Don’t let your emotions run your life for teens (secondary age)
This self-help book is suitable for teenagers of any age (and adults) regarding learning self-awareness, managing emotions, improving moods and healthy relationships. The author explores what is, and how do teenagers manage emotions by using, Dialectical Behaviour Therapy skills – in a language that teenage readers can understand. Simple yet useful explanations, self-assessments, examples and strategies are provided that can be tried in everyday situations. If a teenager you know is struggling to find a peaceful connection with their self and their emotions, this book may provide them with an easy to use approach to finding inner calm during difficult times.

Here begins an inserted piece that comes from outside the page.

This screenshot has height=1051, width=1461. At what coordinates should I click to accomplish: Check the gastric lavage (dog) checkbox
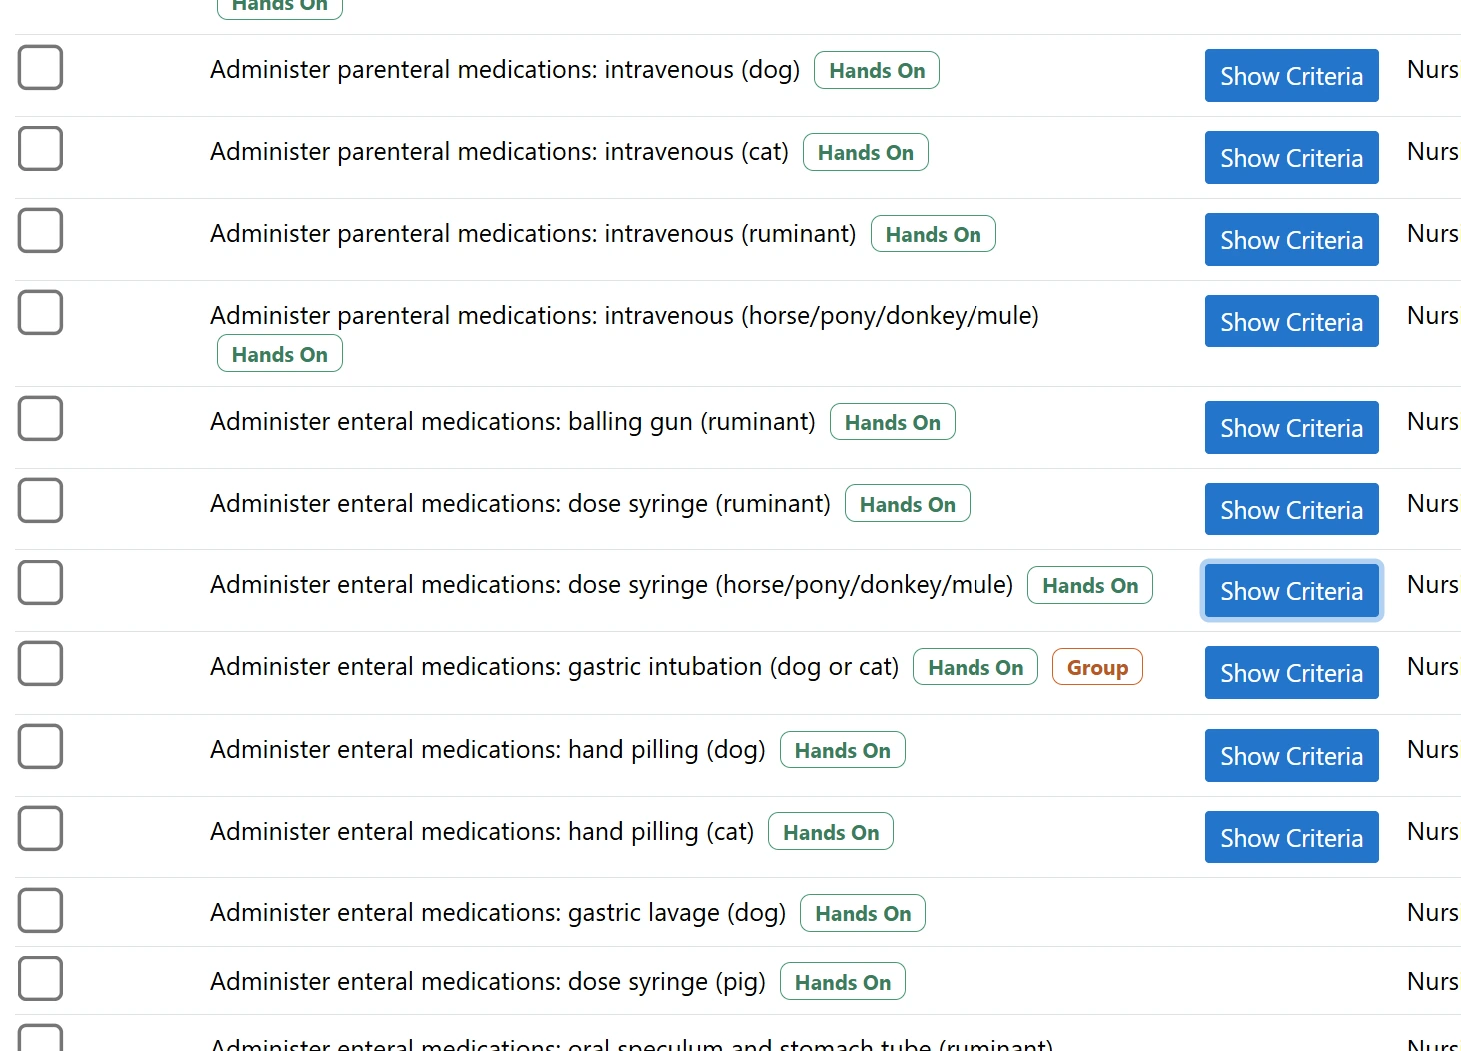(x=40, y=911)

The format, style and font used makes this book easy to read and understand, and is written in a way that readers can spend time practising the content of each paragraph before moving on. Examples used are relatable, and the paragraphs can be read in any order. While this book can be used by any teenager, those under the age of 15 may benefit from having someone they trust working through sections with them.
Stuff that sucks: Accepting what you can’t change and committing to what you can (secondary age)
This short book helps readers manage their emotions and thoughts, and achieves what the title claims. Ideas presented are based on the Acceptance and Commitment Therapy (ACT) model. It outlines stuff that sucks and provides an understanding of painful emotions and thoughts, and explores areas of life that contribute to these experiences – recognising the things readers can’t change but directing attention to the things the reader can. Suggestions on techniques to try are provided, and an openness to trying things until finding the ones that work are encouraged. The reader is also encouraged to connect with what they value, and through accepting thoughts and emotions they are experiencing instead of struggling with them. This allows readers to recognise that this will give them more energy to be doing the other stuff that matters to them in life.
Stuff That Sucks is easy to understand and uses age appropriate language. The chapters flow and build nicely on each other, with illustrations creatively spaced throughout the text. Self-help tools provide both educational information and ideas on techniques to try, are evidence-based and reflect the author’s experience of their effectiveness when working with young people.
Visiting Feelings (primary age)
This hardcover book is a beautifully illustrated children`s book that looks at children`s feelings, and explores how they can be welcomed in. It allows children to fully experience the present moment and accept their feelings using awareness and mindfulness. Visiting Feelings is easy to read and takes children on a safe mindfulness journey.
Also included is a note to parents section that provides more information about emotional awareness and mindfulness. This includes practical advice and activities for introducing mindfulness into daily family routines, and helpful guidance when dealing with childhood stress and anxiety.